French research centre Leti has joined a DARPA funded project to develop an implantable neural interface system that restores vision by stimulating the visual cortex.

Scientists from Leti and Clinatec – Leti’s biomedical research centre – are part of a consortium lead by the Paris based Vision Institute, a leading eye disease research centre, as well as part of the Seeing and Hearing Foundation (FVE), which was awarded the DARPA grant.

The project, called CorticalSight, is one of six selected by DARPA to participate in its Neural Engineering System Design programme. CorticalSight will apply optogenetics techniques to enable communication between neurons in the visual cortex and a camera-based, high-definition artificial retina worn over the eyes.
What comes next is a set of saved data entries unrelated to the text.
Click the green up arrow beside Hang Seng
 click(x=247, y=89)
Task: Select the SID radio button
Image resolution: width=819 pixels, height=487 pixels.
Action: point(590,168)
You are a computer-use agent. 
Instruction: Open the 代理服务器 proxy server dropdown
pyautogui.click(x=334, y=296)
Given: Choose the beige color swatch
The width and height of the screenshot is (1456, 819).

Leti will lead the development of the active implantable medical device that will interface with the visual cortex, as well as the hermetic packaging and RF links. The implant will enable visual cortex optical-stimulation patterns and integrate the underlying control electronics within what it says will be a minimally invasive cortical implant.

To overcome the challenge of processing the vast amount of information collected by the retina, FVE plans to develop a neuromorphic, event-based camera system that will only capture elements of the scene that change substantially from frame to frame. This information would be sent from the camera to an external device that transforms the images into stimulation patterns that are communicated wirelessly to a high-density micro-LED stimulator array for the visual cortex.

Partners in the CorticalSight project include Chronocam, Gensight, Stanford University, Inscopix and the Friedrich Miescher Institute.